HeliXonProtein/OmegaFold

OOM issue when working with gradient

WANG-CR opened this issue · 1 comments

Description

Hello, I encountered an issue when I wanted to train on your model.
I simply remove the python decorator @torch.no_grad(), and this makes 2 problems:

  1. The softmax function with the argument in_place=True is not differentiable. I fixed this problem by inputting in_place=False explicitly.
  2. Out Of Memory. I tried to truncate the amino acid sequence, but it is always OOM until there are only 15 residues.

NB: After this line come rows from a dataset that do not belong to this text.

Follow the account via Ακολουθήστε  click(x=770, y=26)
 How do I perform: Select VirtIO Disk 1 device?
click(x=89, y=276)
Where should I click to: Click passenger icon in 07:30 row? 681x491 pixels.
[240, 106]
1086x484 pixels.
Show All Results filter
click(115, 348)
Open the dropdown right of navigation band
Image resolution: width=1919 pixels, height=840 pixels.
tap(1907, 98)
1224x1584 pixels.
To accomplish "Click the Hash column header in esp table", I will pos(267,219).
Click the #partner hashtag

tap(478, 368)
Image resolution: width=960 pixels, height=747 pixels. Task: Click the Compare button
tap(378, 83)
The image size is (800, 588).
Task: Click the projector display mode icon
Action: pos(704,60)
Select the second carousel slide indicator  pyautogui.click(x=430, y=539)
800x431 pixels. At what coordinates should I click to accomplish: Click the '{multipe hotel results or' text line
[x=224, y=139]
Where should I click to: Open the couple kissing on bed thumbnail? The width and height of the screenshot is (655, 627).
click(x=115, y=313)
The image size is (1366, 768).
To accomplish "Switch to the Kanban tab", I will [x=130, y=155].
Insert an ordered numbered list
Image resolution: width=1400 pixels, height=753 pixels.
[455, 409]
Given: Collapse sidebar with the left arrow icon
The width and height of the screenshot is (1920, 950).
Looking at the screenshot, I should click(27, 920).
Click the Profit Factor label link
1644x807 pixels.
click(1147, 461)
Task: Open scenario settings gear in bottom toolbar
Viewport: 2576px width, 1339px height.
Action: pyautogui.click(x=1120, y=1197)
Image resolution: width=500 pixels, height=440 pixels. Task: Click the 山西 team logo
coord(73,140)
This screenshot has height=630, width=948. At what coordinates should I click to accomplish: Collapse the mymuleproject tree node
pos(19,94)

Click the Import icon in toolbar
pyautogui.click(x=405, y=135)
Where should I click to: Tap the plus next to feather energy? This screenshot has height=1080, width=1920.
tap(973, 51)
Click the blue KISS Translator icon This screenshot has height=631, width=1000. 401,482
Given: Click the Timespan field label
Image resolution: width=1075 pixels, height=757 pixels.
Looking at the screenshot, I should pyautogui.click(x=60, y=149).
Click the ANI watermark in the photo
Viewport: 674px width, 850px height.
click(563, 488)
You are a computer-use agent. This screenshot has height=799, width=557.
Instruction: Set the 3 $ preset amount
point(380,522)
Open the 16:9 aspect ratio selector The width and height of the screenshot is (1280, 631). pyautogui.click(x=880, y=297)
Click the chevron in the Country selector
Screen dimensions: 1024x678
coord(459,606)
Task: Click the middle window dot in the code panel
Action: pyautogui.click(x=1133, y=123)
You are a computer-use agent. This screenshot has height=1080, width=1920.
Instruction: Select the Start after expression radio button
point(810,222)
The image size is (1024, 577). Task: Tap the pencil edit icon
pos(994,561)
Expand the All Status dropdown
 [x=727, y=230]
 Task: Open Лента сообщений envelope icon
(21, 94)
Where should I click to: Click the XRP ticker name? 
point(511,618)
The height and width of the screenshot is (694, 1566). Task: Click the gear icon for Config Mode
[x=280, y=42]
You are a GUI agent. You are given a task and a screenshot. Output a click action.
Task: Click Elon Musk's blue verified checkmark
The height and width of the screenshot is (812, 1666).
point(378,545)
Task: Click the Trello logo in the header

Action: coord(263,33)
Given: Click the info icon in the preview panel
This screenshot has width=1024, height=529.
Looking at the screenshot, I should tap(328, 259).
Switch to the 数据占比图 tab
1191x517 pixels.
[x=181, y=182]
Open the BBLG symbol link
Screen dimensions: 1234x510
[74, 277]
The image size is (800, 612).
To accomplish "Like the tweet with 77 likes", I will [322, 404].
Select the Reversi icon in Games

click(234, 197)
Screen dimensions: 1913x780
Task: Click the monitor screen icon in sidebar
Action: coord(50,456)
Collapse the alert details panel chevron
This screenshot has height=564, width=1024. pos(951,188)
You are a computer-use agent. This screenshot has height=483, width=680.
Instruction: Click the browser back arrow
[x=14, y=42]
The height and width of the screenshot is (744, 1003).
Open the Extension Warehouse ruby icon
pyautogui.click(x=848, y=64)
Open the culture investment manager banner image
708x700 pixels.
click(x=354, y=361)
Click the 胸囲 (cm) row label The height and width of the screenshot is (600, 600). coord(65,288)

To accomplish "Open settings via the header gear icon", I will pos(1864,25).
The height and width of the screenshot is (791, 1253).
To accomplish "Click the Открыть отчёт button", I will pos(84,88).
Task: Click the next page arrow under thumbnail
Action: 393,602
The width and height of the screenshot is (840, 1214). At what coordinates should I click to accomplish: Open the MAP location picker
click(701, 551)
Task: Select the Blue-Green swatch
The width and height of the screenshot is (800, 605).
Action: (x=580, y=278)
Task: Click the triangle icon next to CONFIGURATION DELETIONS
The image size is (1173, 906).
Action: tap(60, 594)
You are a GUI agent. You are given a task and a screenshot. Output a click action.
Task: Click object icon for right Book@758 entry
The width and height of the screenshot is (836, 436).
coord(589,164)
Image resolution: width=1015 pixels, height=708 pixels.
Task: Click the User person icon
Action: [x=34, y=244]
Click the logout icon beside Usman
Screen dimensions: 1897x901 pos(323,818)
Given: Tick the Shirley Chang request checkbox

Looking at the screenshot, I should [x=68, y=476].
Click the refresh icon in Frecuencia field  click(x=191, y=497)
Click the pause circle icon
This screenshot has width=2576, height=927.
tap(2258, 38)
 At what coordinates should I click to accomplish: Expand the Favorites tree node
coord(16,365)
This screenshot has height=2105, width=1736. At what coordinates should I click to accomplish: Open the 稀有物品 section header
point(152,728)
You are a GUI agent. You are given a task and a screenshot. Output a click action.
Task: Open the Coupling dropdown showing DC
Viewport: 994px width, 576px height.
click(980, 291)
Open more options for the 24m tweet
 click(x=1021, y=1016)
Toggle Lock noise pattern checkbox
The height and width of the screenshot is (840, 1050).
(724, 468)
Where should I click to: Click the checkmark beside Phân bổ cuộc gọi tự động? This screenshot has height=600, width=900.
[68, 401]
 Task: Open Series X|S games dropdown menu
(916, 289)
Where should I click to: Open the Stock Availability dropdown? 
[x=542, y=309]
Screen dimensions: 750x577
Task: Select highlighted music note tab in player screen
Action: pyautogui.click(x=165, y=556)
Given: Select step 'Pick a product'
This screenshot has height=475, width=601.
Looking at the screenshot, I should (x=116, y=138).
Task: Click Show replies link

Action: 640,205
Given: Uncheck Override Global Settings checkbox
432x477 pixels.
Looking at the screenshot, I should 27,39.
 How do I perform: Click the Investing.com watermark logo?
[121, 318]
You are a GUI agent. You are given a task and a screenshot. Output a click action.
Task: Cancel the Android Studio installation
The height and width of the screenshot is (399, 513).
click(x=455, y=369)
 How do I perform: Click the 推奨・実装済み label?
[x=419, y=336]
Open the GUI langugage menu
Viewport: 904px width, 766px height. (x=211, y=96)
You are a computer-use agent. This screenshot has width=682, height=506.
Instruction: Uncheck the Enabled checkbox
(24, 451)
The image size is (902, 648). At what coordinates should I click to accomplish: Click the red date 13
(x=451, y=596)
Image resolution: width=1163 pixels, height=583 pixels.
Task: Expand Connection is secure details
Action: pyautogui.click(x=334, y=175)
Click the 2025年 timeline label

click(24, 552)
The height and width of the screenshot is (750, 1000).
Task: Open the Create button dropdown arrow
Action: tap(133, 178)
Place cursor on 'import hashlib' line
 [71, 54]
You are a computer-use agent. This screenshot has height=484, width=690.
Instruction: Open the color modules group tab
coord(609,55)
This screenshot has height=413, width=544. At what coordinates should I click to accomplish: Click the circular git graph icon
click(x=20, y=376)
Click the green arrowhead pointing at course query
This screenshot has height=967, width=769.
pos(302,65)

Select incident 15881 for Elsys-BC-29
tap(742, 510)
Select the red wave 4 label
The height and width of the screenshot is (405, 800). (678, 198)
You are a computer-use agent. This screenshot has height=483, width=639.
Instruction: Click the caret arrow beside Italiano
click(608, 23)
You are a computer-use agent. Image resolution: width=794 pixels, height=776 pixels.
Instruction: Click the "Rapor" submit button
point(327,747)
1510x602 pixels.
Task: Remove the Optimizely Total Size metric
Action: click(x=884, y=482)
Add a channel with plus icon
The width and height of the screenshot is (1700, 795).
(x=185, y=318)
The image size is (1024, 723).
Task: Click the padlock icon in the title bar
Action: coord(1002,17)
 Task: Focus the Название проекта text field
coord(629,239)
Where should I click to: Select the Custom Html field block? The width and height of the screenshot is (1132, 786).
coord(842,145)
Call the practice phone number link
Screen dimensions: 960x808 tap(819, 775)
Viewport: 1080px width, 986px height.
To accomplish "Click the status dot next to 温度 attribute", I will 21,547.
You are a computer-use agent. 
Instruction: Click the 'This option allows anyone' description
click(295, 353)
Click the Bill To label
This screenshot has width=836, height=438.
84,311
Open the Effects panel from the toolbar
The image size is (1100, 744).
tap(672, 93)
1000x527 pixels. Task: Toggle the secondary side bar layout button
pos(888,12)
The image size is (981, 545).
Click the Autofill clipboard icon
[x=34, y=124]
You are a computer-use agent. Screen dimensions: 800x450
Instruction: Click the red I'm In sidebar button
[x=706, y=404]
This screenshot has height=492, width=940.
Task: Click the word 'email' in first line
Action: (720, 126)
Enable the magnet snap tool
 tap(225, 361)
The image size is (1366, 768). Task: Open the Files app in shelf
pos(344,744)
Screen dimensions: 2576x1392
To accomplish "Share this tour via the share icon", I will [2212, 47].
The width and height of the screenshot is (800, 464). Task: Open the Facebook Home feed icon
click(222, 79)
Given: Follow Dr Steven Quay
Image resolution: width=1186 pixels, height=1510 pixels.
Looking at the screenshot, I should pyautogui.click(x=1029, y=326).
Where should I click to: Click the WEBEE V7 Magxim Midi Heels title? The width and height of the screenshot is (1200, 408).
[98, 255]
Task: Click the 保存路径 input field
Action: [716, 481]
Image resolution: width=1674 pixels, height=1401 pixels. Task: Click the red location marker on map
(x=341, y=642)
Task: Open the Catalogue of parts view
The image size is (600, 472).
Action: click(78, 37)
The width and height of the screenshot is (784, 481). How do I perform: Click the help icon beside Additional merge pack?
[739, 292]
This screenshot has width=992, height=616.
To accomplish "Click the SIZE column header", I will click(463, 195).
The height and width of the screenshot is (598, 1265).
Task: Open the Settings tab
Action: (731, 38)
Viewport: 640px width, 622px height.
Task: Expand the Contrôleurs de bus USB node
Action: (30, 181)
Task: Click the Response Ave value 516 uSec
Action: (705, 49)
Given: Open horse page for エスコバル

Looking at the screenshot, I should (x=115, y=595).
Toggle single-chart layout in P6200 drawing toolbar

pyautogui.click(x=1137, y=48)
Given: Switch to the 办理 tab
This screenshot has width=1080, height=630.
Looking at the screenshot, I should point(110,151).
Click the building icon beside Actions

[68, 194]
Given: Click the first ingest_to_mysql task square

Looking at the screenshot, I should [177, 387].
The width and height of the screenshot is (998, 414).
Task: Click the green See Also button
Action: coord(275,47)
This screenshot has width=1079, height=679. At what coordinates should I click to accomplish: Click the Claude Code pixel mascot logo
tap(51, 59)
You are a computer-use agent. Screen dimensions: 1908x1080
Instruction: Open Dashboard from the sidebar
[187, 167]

For more details, I am using a V100 32G GPU. Would you like to share how you solved these problems during training? Especially how many resources have been used to train OmegaFold, and what is the necessary GPU RAM to fit in the whole model?

To Reproduce

  1. Remove the python decorator @torch.no_grad() in omegafold/__main__.py
  2. Execute python main.py INPUT_FILE.fasta OUTPUT_DIRECTORY

Hi,

This code is specialized for inference only. As you can see, we have tried really hard to make it run under moderate GRAM requirement, at least for inference. During the entire training process, we have used a couple of hundreds Nvidia A100 with 80G of GRAM, so yeah it is indeed costly, but still we need to use gradient rematerialization as well.